CairnsFella ha scritto:

...I have found I rarely hit the limit (actually I think I have only hit the limit on one occassion where I was actually 'trying' to create a DSP intensive patch...

me too, seldom I hit the DSP limit and I never use those tables when I do my patches..

however I think it's useful to see the above tables al least one time, just to have a general idea of how much DSP hungry are the various models..



Re: DSP limits comparison for all POD HD models
by Ed_Saxman on 2013-01-06 16:58:50

I have problems with the DSP limit even without using any amplifier!

I like to use my horn with the
pod and "Smart harmony" to recreate a saxophone section, but to fine tune the intervals I found necessary to use the pitch glide to make adjustments +-0.1, or even +-0.2.

It's actually a problem of the harmonizer, because it should have its own parameters to fine-tune the pitch without having to use the pitch glide to fix it.

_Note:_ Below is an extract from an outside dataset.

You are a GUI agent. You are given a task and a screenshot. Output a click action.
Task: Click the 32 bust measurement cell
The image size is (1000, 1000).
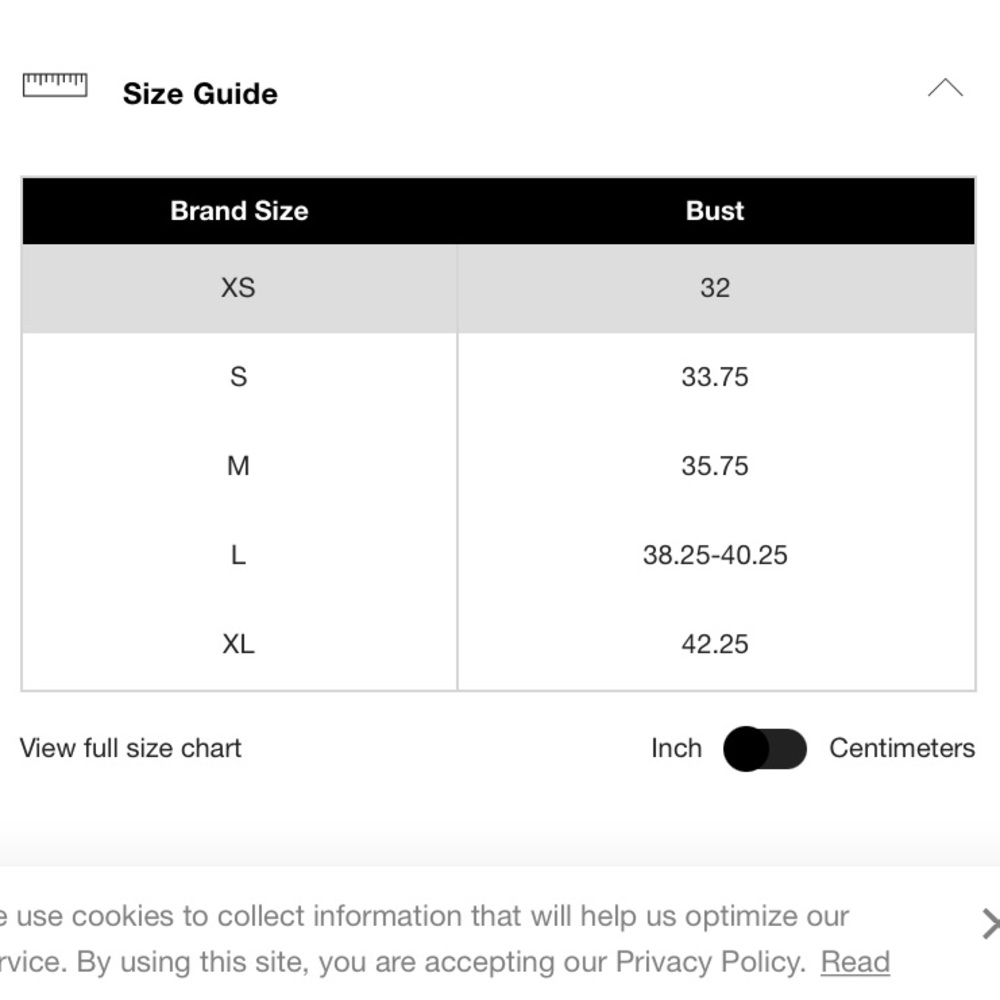point(715,288)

In any case I do not like these limitations. I hope that when the HD1000 (or whatever it's called) is ready, these DSPs have evolved enough to not pose such a problem. Although I probably will not have the money to buy ... But you, line 6, then you can be proud of your machine, finally!. Try to improve chorus and EQs too, please. Or even better, build these effects from scratch!




Re: DSP limits comparison for all POD HD models
by gunpointmetal on 2013-01-07 12:06:45

it is what is in this instance.....you get what you paid for. Why would it make any sense to complain about a guitar/bass modeling device that doesn't work with your saxophone? Digitech makes some vocal specific harmonizers that would probably work much better in that regard, as the pitch shift effects are designed to react to a microphone type signal.